(DESCRIPTION OF THE TASK)
Revise the data below, replacing "three-dot options menu" with "overflow menu" and leaving all else unchanged.
Start DATA TO PROCESS
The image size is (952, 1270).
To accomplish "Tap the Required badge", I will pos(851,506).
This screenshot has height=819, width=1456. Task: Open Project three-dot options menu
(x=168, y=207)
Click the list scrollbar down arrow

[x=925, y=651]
End DATA TO PROCESS
(WRITTEN SOLUTION)
The image size is (952, 1270).
To accomplish "Tap the Required badge", I will pos(851,506).
This screenshot has height=819, width=1456. Task: Open Project overflow menu
(x=168, y=207)
Click the list scrollbar down arrow

[x=925, y=651]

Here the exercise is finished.